素人同士の約束で移植手術が成り立つとも思えない。
多分、法律やら何やらが邪魔をするだろうとも思った。
大体、臓器を提供するつもりもない。
「他を探せよ」
あっさりと断った。
「要らないところ、ないの?」
小首をかしげて音亜と名乗った少女が訊いてくる。
「ない」
キッパリと言い切る。本当に要らないところなどない。明彦にとって身体は必要なところばかりだ。
「ほんとに、ない?」
「しつこいな。ない。いい加減にしないと人を呼ぶぞ」
他校の生徒らしい二人だ。こう言えば出て行くと思った。
双子は顔を見合わせ、お互いに首をかしげている。片方は不思議そうに、片方は無表情に。
同じ顔の、対照的な双子。
「ないみたいね、おねえちゃん」
「ないみたいね、音亜」
「じゃあ、違うのかな」
「じゃあ、違うみたいね」
頷きあって、双子は明彦を見た。
「違うみたいだから、ばいばい」
にこやかに、音亜は言い、
「ばいばい」
無表情に優亜が言い、強い風が吹いた。思わず目を閉じ、次に明彦が目を開けたときには、双子の姿は彼の視界内のどこにもない。

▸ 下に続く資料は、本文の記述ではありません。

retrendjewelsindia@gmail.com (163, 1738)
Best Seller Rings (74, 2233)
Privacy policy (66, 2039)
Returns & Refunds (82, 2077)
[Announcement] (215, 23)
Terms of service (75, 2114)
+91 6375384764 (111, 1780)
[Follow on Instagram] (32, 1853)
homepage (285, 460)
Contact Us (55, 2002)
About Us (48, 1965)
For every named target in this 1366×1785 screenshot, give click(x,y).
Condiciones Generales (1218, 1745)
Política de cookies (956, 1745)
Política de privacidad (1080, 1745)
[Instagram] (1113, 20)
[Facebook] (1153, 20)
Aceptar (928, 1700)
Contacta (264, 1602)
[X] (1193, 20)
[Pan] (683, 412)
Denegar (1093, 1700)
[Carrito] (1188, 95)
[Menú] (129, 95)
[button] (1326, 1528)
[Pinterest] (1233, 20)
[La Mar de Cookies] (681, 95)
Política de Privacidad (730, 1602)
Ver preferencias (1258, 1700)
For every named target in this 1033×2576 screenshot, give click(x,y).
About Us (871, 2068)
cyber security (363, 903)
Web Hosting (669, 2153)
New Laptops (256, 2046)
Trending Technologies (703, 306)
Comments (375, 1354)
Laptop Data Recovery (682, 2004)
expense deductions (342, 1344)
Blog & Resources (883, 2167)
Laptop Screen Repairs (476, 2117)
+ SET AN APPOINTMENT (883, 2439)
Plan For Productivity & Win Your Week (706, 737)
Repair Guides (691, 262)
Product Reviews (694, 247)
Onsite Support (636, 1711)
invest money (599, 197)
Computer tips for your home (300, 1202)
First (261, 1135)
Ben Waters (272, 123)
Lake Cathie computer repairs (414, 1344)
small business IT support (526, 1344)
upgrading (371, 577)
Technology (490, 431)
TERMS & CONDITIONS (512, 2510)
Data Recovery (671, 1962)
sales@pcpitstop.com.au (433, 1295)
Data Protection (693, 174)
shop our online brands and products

走り去ったにしてはいなくなるのが早すぎる。どこかに隠れでもしたのか。
べつにどうでもいいか。わけの分からない双子に付き合っているヒマなどない。ただでさえ奴に付きまとわれて迷惑しているのに。
明彦は弁当のふたを開けた。のんびりしていては昼休みに予習する時間がなくなってしまう……。